Hi, what are the techniques used to graph y = f(x2)?
Thankyou!!
When what's inside the \(f\) gets altered there usually isn't any strategy. I just rely on common sense.
Common sense here suggests that I break up the cases for positive \(x\) and negative \(x\) first. (We can put \(x=0\) with the positive ones or just do that one separately.)
I have \(y=f(x)\) sitting in front of me. I now do \(y=f(x^2)\). So if I put in \(x=2\), I don't get \(f(2)\) anymore, but rather \(f(4)\).
When I put in \(x=5\), I don't get \(f(5)\) anymore, but rather \(f(25)\). Effectively speaking, I'm getting something further away from the \(x\)-axis
closer to it
So if \(x > 1\), I'm really just squeezing the graph inwards. But I'm squeezing it at a faster rate as \(x\) grows bigger.
Then, I could do a similar analogy with \( 0 < x < 1\).
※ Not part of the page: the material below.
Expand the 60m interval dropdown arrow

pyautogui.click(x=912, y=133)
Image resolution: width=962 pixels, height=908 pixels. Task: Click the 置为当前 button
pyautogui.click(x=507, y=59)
If i'm careful enough, I'll see that the graph expands outwards from the \(y\)-axis.
And of course, since at \(x=0\) we have \(f(x^2)=f(0)\) as well, and similarly for \(x=1\), nothing changes between \(y=f(x)\) and \(y=f(x^2)\) for these two specific values.
You won't be able to get a perfectly accurate sketch, because you're just squeezing things. But you should be able to see the idea after you do some simulations on GeoGebra/Desmos.
And lastly, for negative \(x\)? That is just a matter of reflecting whatever you've done for positive \(x\) over into the left of the \(y\)-axis as well. You should be able to see why that's the case.